A square baking tray, or any square or rectangle shaped container, with the size around 7” x 7” and baking paper.
Quick cooking oats 110 grams
Any kind of nuts or seeds (see above) 105 grams
Chia seeds 10 grams
Rice puff cereal 50 grams
Flax seeds (grinded) 10 grams
Liquid sweeteners (see above) 70 grams
Brown sugar or coconut sugar 40 grams
Butter 46 grams
Vanilla essence 5 grams
Any kind of dry fruits (see above) 120 grams
Cooking steps: It’s time to get a little bit messy (yet fun!):
- First of all, line a tray with the baking paper, leaving the side of the paper higher than the rim of the tray so it’s easy to remove afterwards.
- Once you have prepared all the ingredients, start by toasting the nuts or seeds of your choice (make sure to chop them up a bit into smaller pieces so they can be pressed in together easily). Put all the nuts (or seeds) on a pan and toast them on medium heat until they turn a bit golden brown and fragrant. If you have an oven, bake them at 170c for 10 minutes. Leave on a cooling rack until cooled down.
- Once they are cooled down, add the dry ingredients including oats, roasted nuts, chia seeds, rice puff cereal, flax seeds, and salt in a big bowl (this is a good time to discuss dry vs wet ingredients) and mix with a spatula. Set aside.

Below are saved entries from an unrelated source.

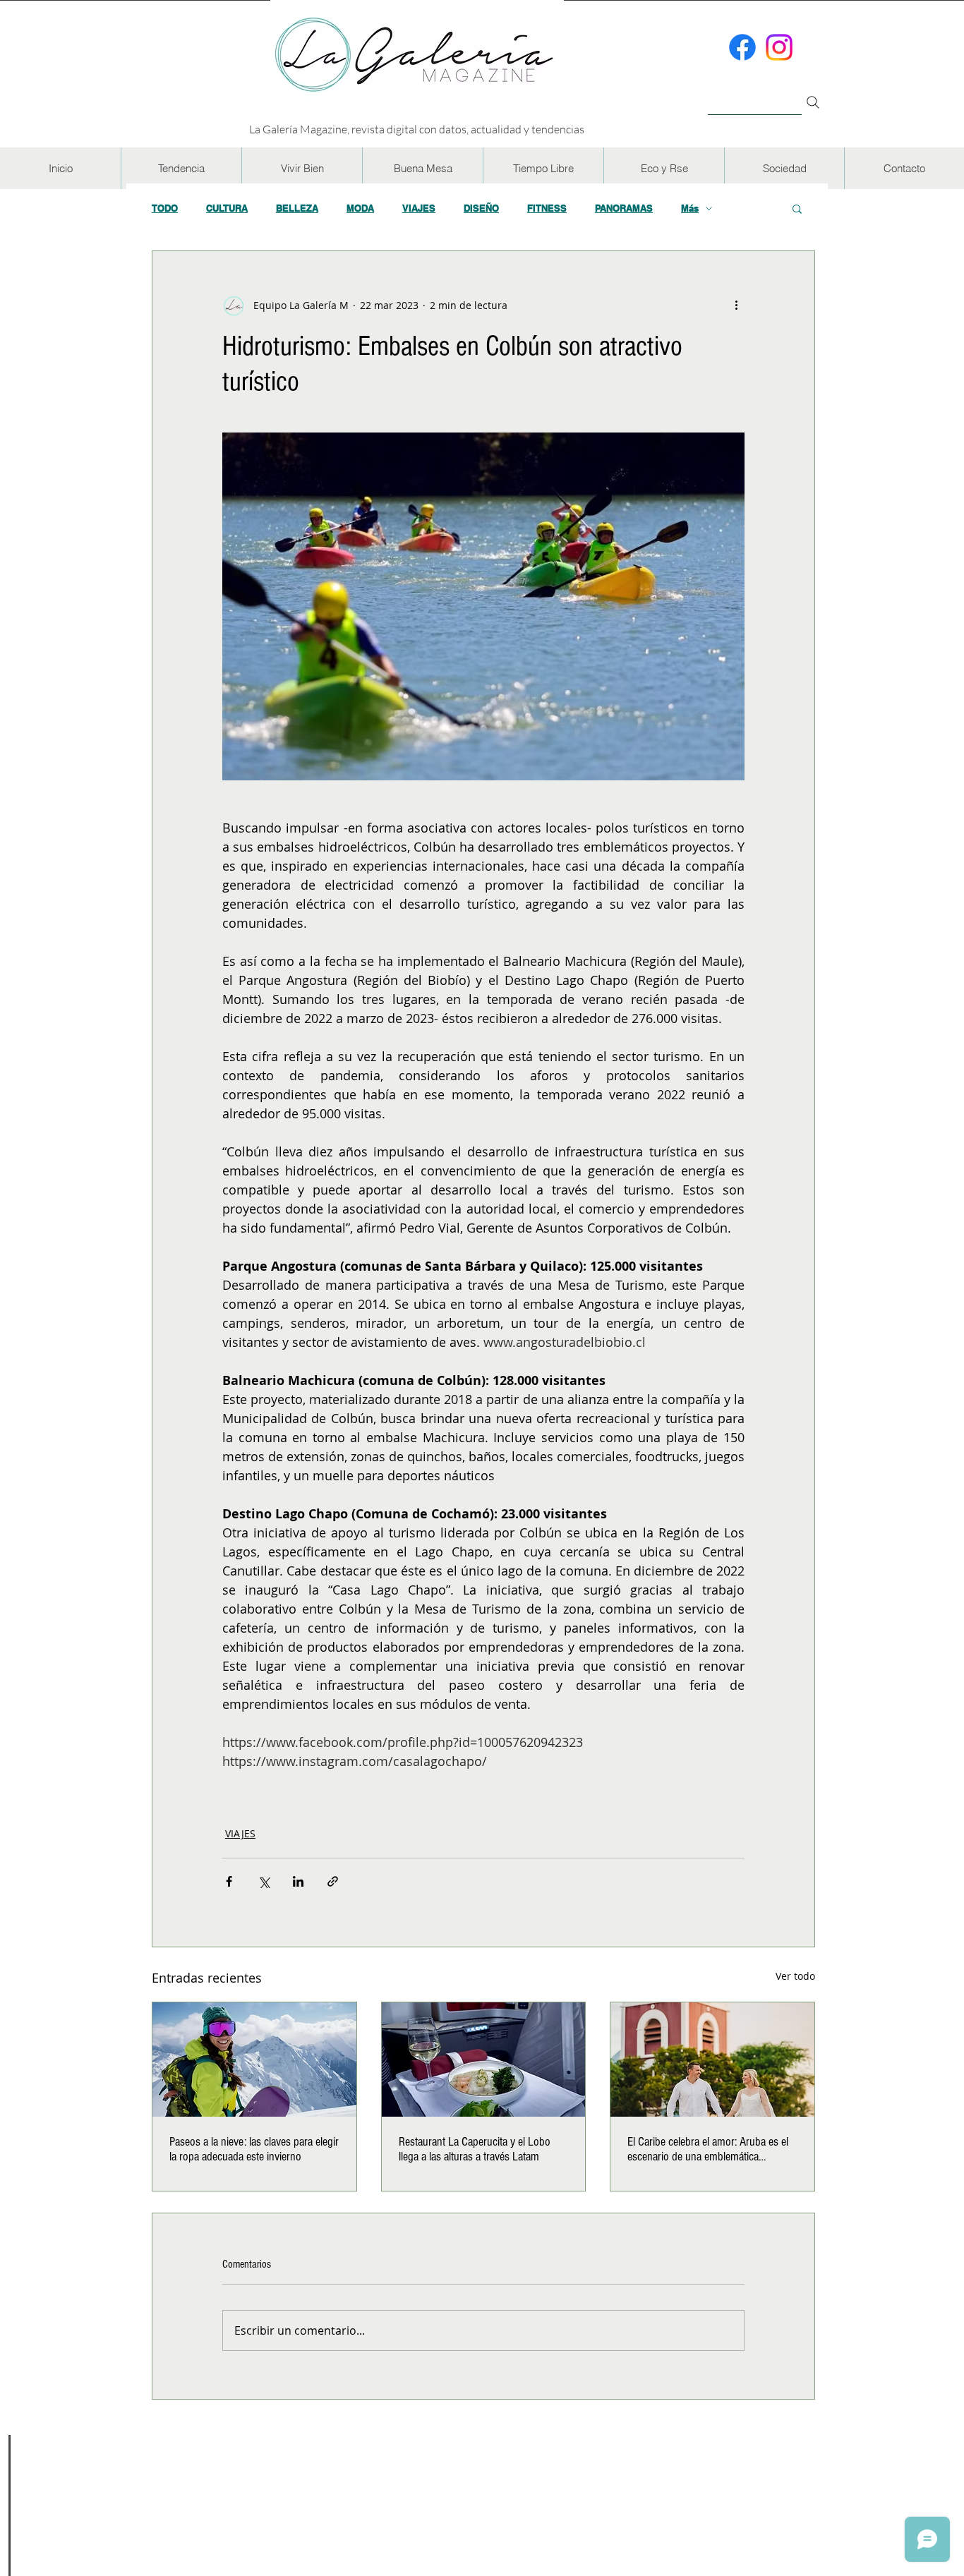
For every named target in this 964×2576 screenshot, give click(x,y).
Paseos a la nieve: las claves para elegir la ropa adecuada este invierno (254, 2149)
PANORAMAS (624, 208)
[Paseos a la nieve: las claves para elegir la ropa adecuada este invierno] (254, 2059)
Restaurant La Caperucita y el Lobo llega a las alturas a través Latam (474, 2149)
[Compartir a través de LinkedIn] (298, 1881)
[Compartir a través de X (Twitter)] (263, 1881)
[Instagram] (779, 47)
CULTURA (227, 208)
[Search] (813, 102)
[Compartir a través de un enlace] (332, 1881)
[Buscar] (755, 94)
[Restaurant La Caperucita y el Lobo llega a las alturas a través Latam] (484, 2059)
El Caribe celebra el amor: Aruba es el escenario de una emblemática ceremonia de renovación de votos (707, 2149)
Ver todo (795, 1976)
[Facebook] (742, 47)
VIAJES (418, 208)
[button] (181, 168)
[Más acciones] (736, 304)
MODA (360, 208)
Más (690, 208)
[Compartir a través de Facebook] (229, 1881)
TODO (165, 208)
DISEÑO (481, 208)
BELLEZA (297, 208)
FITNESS (547, 208)
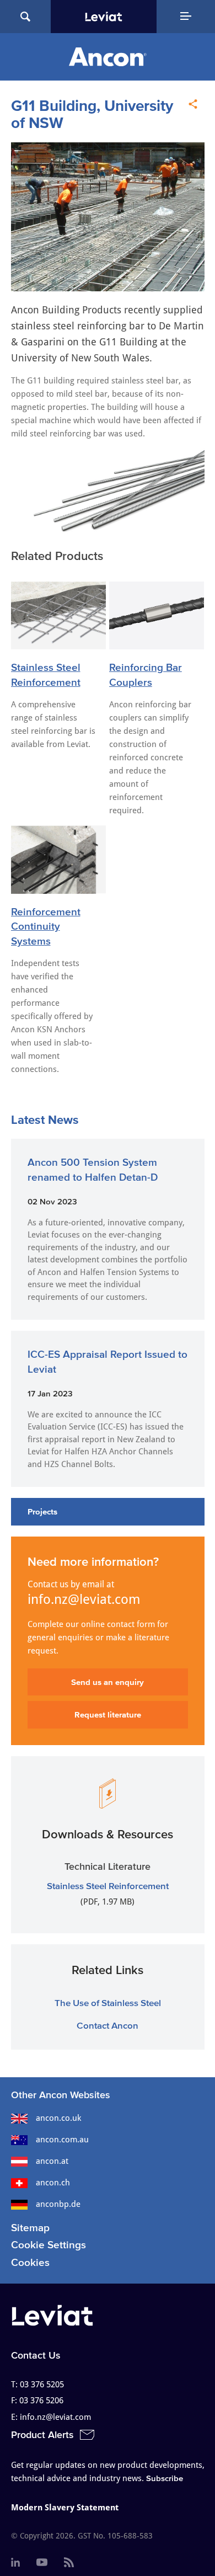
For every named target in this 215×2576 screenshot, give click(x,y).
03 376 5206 (41, 2401)
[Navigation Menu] (186, 16)
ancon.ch (53, 2183)
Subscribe (164, 2478)
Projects (42, 1511)
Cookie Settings (48, 2244)
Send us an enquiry (107, 1682)
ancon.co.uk (58, 2118)
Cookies (30, 2262)
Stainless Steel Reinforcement (108, 1885)
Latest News (45, 1119)
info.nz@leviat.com (84, 1599)
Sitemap (30, 2227)
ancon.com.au (62, 2140)
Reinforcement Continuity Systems (45, 926)
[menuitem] (15, 2562)
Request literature (107, 1714)
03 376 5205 (42, 2385)
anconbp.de (58, 2204)
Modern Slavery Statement (65, 2508)
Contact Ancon (107, 2025)
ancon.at (52, 2161)
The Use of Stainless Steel (108, 2002)
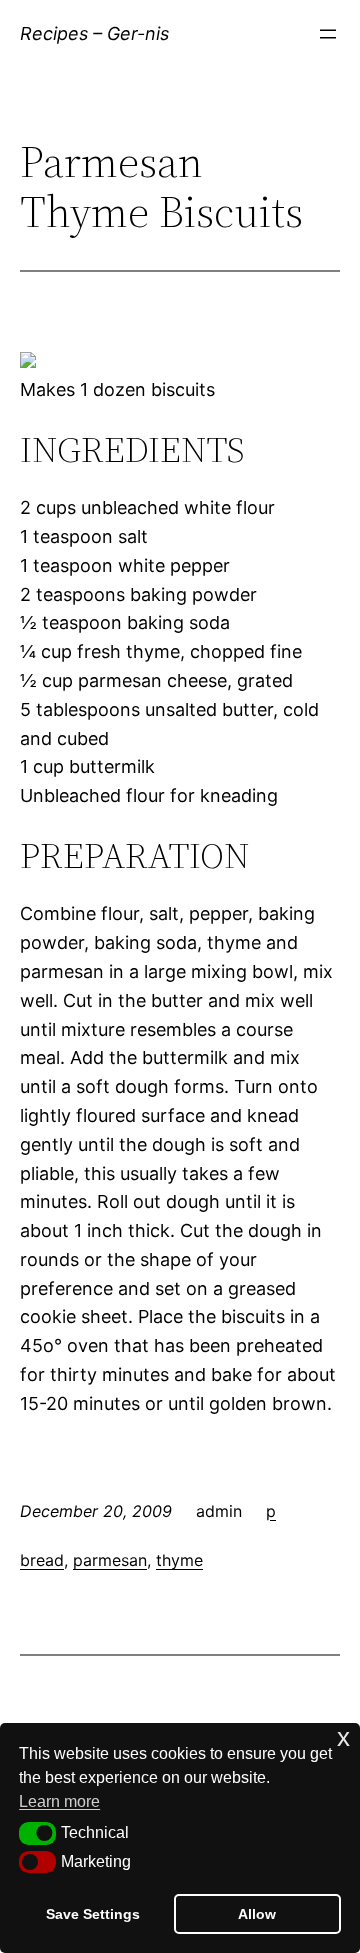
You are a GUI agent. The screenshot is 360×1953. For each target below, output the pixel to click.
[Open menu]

- Add liquid sweetener of your choice, sugar, and butter in a saucepan and put on low heat until all melted.
- Add in vanilla and stir to combine.
- Turn off the heat and leave on the side until cooled down.
- Once everything is ready, add the wet ingredients from the saucepan into the bowl of dry ingredients, mix with a spatula until almost fully combined.
- Add in dry fruits (and choc-chips) and mix again until fully combined.
- Transfer the mixture into the prepared tin and press with a spatula (or a clean hand to make it more fun!) until firmly packed with a smooth surface.
- Leave in a fridge overnight or in a freezer for 2 hours and cut into any size you want.